• GIVEN REQUEST: Please arrange the part of the data that opens with the line containing "is (1568, 745)." and closes with the line containing "I will 699,424." as a JSON list of strings, one string per line, with both of those lines included and blank lines left out.
>> Begin ITEMS
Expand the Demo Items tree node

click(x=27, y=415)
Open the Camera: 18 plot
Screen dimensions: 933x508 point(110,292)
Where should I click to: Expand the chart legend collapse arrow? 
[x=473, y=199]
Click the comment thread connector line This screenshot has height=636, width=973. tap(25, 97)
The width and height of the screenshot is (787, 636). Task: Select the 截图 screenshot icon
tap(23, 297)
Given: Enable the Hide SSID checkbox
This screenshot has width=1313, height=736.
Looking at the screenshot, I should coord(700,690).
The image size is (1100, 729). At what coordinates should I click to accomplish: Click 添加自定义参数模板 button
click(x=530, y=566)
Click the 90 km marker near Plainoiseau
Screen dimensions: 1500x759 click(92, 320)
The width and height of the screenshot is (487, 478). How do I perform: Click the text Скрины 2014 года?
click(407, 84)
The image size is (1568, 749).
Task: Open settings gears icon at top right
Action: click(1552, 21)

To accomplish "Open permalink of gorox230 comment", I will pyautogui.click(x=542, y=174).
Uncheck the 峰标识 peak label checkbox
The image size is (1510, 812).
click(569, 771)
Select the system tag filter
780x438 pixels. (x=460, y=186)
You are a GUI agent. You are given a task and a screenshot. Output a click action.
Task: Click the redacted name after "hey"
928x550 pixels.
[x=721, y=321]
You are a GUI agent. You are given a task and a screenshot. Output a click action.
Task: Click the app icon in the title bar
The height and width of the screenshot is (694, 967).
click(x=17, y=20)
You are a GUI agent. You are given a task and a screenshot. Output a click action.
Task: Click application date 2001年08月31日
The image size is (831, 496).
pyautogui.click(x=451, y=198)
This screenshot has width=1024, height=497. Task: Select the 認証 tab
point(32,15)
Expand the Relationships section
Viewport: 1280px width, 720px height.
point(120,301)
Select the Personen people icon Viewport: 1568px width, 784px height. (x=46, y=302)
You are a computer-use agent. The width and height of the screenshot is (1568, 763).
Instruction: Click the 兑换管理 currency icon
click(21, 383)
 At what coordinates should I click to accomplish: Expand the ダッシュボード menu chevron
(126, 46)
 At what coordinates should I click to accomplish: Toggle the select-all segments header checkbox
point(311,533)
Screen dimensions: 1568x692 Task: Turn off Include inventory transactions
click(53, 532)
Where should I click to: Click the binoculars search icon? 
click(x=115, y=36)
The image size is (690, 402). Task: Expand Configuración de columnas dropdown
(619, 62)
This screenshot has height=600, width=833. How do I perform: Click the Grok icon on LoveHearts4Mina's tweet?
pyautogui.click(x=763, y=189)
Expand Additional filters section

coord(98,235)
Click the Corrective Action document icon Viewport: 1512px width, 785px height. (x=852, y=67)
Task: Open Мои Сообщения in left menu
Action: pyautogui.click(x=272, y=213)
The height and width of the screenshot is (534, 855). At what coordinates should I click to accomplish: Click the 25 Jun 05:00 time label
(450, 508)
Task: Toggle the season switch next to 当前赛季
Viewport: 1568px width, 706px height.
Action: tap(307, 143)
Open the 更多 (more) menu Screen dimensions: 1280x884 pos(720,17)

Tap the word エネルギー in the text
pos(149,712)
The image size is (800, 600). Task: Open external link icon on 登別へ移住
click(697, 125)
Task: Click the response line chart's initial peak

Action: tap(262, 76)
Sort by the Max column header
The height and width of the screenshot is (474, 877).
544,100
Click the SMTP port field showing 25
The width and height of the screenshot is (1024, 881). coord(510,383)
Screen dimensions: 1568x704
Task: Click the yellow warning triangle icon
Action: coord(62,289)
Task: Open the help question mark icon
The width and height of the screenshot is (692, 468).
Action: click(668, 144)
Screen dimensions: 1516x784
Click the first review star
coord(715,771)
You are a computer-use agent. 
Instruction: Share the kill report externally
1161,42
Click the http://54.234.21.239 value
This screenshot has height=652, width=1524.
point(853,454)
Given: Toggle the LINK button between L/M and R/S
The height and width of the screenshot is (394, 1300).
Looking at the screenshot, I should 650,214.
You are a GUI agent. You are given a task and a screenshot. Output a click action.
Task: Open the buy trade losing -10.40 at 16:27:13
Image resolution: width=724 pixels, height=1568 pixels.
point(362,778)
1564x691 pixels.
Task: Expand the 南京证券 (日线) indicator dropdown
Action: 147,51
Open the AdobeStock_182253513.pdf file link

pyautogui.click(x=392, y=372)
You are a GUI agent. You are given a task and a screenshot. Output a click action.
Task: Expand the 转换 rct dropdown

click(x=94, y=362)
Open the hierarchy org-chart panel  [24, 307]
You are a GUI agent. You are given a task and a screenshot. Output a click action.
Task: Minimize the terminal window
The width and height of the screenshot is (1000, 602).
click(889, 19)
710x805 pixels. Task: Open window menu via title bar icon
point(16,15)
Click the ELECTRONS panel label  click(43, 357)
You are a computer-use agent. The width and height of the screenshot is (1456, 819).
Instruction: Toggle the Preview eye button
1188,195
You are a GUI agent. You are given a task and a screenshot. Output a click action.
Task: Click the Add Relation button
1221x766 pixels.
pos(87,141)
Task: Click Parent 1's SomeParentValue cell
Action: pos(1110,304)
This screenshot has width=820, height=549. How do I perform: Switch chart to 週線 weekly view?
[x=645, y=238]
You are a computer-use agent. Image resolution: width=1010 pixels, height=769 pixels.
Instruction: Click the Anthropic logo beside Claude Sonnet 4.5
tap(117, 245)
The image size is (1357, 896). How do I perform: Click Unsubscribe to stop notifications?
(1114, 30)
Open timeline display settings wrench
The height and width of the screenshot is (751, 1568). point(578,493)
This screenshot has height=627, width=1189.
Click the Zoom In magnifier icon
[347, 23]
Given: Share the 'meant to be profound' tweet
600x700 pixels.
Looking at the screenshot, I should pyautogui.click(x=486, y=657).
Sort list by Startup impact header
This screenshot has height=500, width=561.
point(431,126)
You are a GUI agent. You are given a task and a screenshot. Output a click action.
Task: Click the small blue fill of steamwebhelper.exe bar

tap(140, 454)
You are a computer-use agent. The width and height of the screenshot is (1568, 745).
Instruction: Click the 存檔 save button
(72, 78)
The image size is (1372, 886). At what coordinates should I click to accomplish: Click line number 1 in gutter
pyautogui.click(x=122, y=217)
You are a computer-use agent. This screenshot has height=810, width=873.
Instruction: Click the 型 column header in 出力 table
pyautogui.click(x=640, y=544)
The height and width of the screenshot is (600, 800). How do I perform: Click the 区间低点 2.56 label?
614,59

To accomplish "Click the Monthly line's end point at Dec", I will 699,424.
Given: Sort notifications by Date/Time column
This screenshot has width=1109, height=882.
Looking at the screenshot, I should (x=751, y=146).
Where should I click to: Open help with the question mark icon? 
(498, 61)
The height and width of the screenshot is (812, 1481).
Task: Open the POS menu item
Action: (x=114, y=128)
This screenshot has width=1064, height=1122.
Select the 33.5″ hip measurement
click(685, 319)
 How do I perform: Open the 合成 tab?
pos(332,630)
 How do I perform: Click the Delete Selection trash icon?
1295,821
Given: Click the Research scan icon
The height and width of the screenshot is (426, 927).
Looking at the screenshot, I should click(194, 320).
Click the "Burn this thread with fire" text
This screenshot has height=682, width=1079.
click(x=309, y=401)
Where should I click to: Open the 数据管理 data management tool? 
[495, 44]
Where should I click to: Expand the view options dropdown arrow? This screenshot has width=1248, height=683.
>> End ITEMS
• WRITTEN SOLUTION:
[
  "You are a computer-use agent. The width and height of the screenshot is (1568, 745).",
  "Instruction: Click the 存檔 save button",
  "(72, 78)",
  "The image size is (1372, 886). At what coordinates should I click to accomplish: Click line number 1 in gutter",
  "pyautogui.click(x=122, y=217)",
  "You are a computer-use agent. This screenshot has height=810, width=873.",
  "Instruction: Click the 型 column header in 出力 table",
  "pyautogui.click(x=640, y=544)",
  "The height and width of the screenshot is (600, 800). How do I perform: Click the 区间低点 2.56 label?",
  "614,59",
  "To accomplish \"Click the Monthly line's end point at Dec\", I will 699,424."
]